**ITEMS**
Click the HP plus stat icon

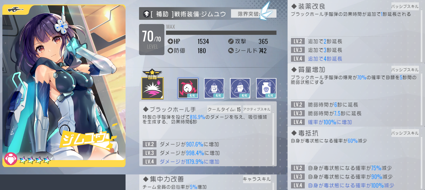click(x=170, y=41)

...

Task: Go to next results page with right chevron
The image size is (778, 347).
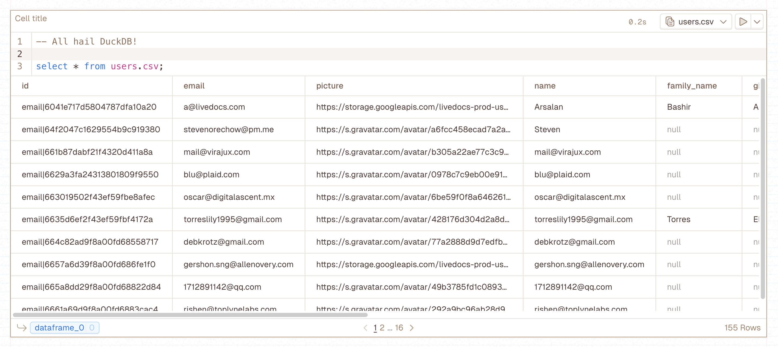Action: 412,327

---

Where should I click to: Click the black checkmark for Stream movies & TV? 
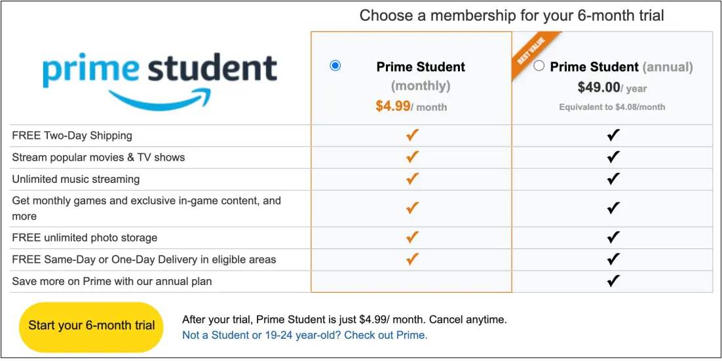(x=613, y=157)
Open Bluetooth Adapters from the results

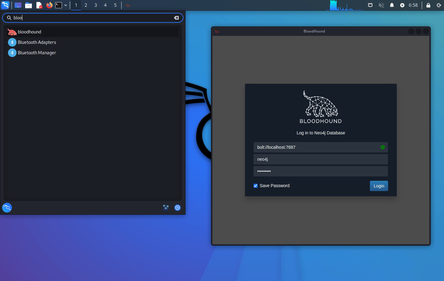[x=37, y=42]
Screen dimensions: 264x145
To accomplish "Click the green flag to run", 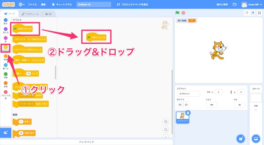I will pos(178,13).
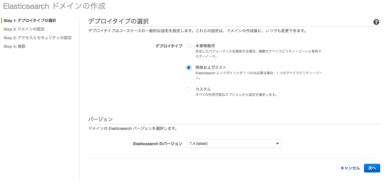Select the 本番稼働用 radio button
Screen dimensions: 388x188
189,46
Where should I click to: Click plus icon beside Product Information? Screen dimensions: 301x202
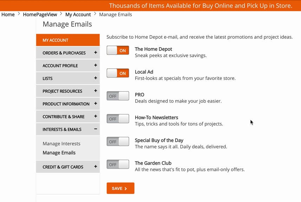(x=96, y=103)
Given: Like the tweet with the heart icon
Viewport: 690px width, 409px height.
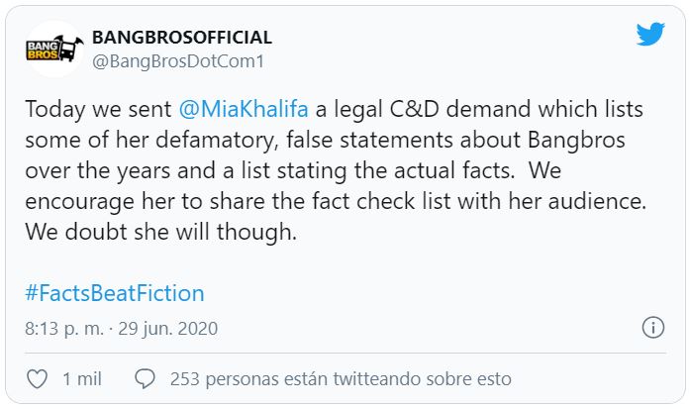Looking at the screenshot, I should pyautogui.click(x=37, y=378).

**DESCRIPTION OF THE TASK**
Convert the stretch from the line containing "Given: Like the tweet with the heart icon" through the line containing "Looking at the" into a two-column CSV with the headers instruction and response. Write one row per item, put each value in a single quoted field with line breaks replaced by spaces, and leave the pictures out.

**REPLY TO THE EXERCISE**
instruction,response
"Given: Like the tweet with the heart icon Viewport: 690px width, 409px height.","Looking at the screenshot, I should pyautogui.click(x=37, y=378)."